TSB_ACCEPTED happens when the configuration has been validated and persisted by TSB. Note that there is no TSB_REJECTED because in case of an obvious syntax error, the client requests for the API will fail directly. The configuration will not be persisted and therefore no config status will be associated with it.

MPC_ACCEPTED

2

MPC_ACCEPTED happens when MPC receives the configuration from TSB. Note that there is no MPC_REJECTED because it's just a pass-through to XCP.

XCP_ACCEPTED

3

XCP_ACCEPTED happens when XCP validates the configuration and the XCP resource is properly created.

XCP_REJECTED

4

XCP_REJECTED happens when XCP reports that the configuration is not valid.

MPC_FAILED

5

MPC_FAILED happens when MPC fails to process some configuration received from TSB. These failures are prior to sending the translated configurations to XCP.

XCP_UNKNOWN

6

XCP_UNKNOWN happens when XCP reports that all edges are in UNKNOWN state.

XCP_PARTIALLY_APPLIED

7

XCP_PARTIAL happens when XCP reports that at least one edge is in APPLIED state, and the rest are UNKNOWN.

XCP_APPLIED

8

XCP_APPLIED happens when XCP reports that every edge is in APPLIED state.

XCP_ERRORED

9

XCP_ERRORED happens when XCP reports that any edge is in ERRORED state.

XCP_IGNORED

10

XCP_IGNORED happens when XCP reports that the config is IGNORED by all the edges.
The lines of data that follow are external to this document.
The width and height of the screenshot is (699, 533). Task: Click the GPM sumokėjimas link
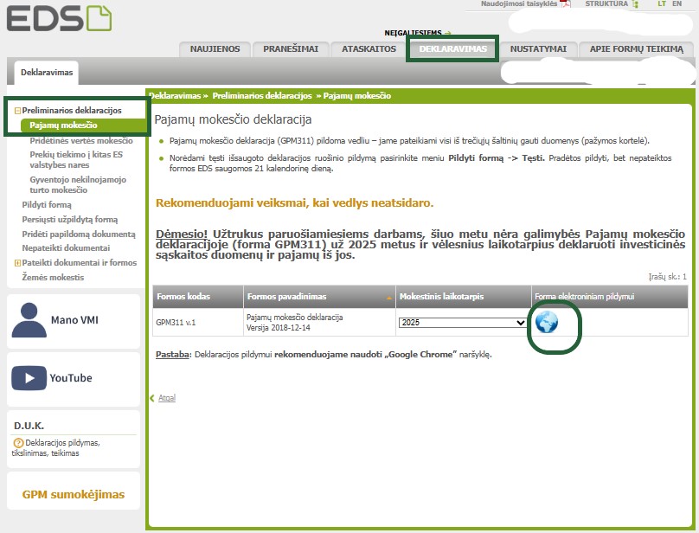tap(73, 495)
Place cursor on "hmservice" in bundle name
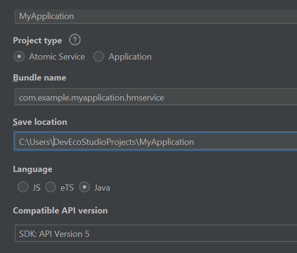This screenshot has height=253, width=297. click(146, 98)
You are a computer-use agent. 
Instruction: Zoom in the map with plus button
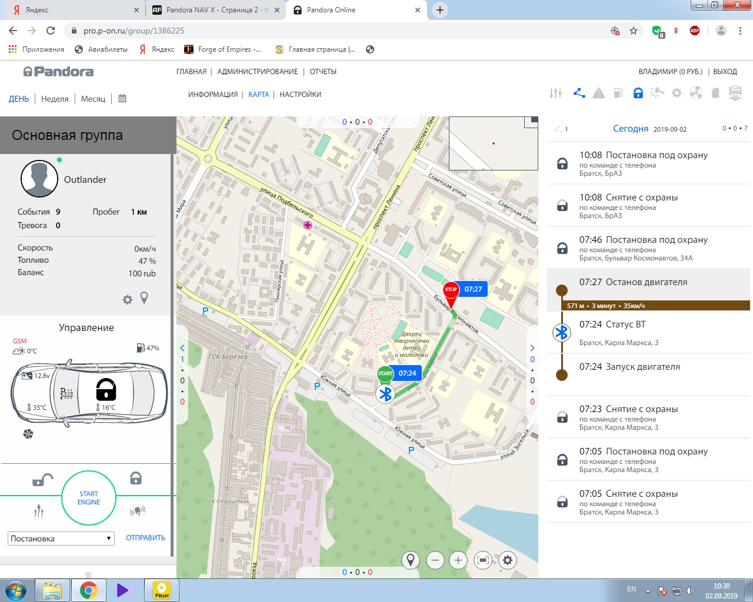pyautogui.click(x=458, y=560)
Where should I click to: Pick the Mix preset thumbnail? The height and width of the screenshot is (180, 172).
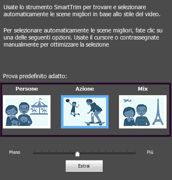click(x=143, y=112)
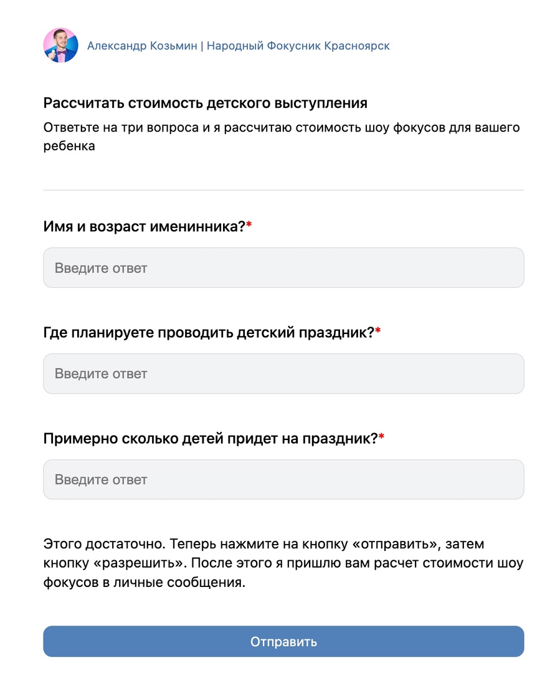Click the 'Этого достаточно' instruction paragraph
Viewport: 550px width, 673px height.
click(283, 563)
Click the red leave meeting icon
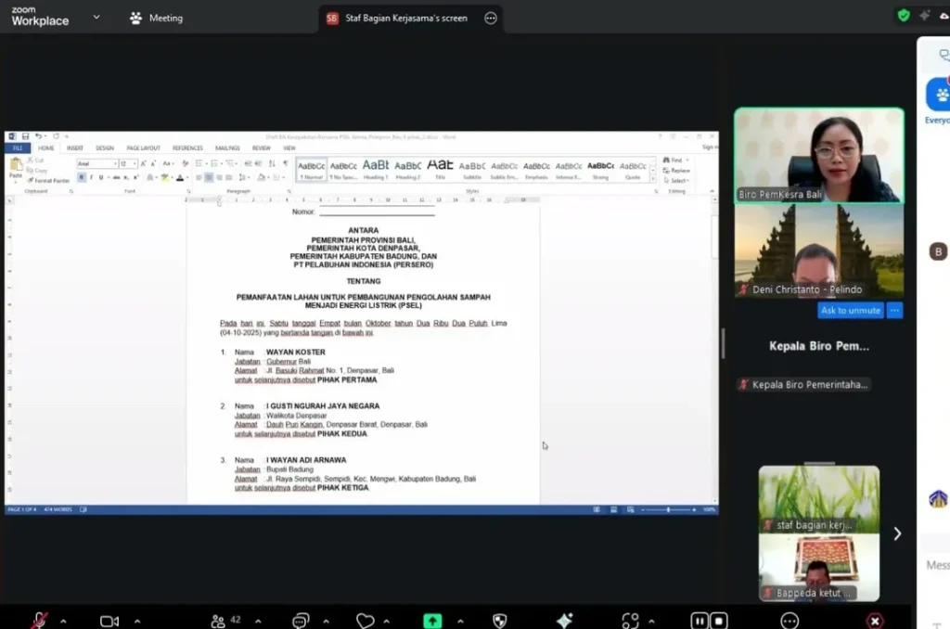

One of the cases where configs are ignored is when a BRIDGED mode config object like IngressGateway is part of a gateway group configured for the DIRECT mode and vice versa. More generally, this happens when there is a mismatch between the mode where a config is valid and the mode configured for the group.

MPC_DIRTY

11

MPC_DIRTY happens when a resource that is dependent on others have not reached the desired status (even when they are not FAILED). For instance, when a resource configuration affected by a STRICTER propagation strategy gets superseded (fully or partially) by a stricter resource configuration higher up in the hierarchy. Concretely, if a security group's security settings (which is in ACCEPTED configuration state) is affected by a STRICTER propagation strategy, and for instance an organization's default security settings (a resource higher up in the hierarchy) has been updated to restrict more the previously set authorization policy, then the previously ACCEPTED security group's security settings (a resource lower in the hierarchy) will become DIRTY if it is not stricter.

Status

Simple Status of the current resource. It's a projection of its details (events, etc.) that allows to easily know the status of the resource without requiring to check the details.

FieldNumberDescription

INVALID

0

INVALID status should never be reached. It indicates some problem occurred with the resource status, and would need to contact the admin to troubleshoot it. It's the default value but it's always expected to have one of the other values.

ACCEPTED

1

ACCEPTED is reached when the provided configuration has been validated and persisted by the TSB server.

READY

2

READY is reached when the resource is ready to be used. Non-configurable resources, like Organizations, Tenants or Users, will be ready as soon they are created. The configurable ones are ready when its configuration has been propagated to all the clusters.

FAILED

3

FAILED is reached in different situations, such as when:

  • a resource configuration triggered some internal error.
  • an offending resource affects the correct behaviour of the configuration. The message and details fields of the ResourceStatus provides the root cause of the error.

DIRTY

4

DIRTY is reached when the resources that are dependent on others have not reached the desired status (even when they are not FAILED). For example, an API resource that caused the creation of an IngressGateway could reach this status if the IngressGateway has been modified or removed directly.

PARTIAL

5

PARTIAL is reached for those resources that are dependent on other resources statuses, and not all the resources share the same status.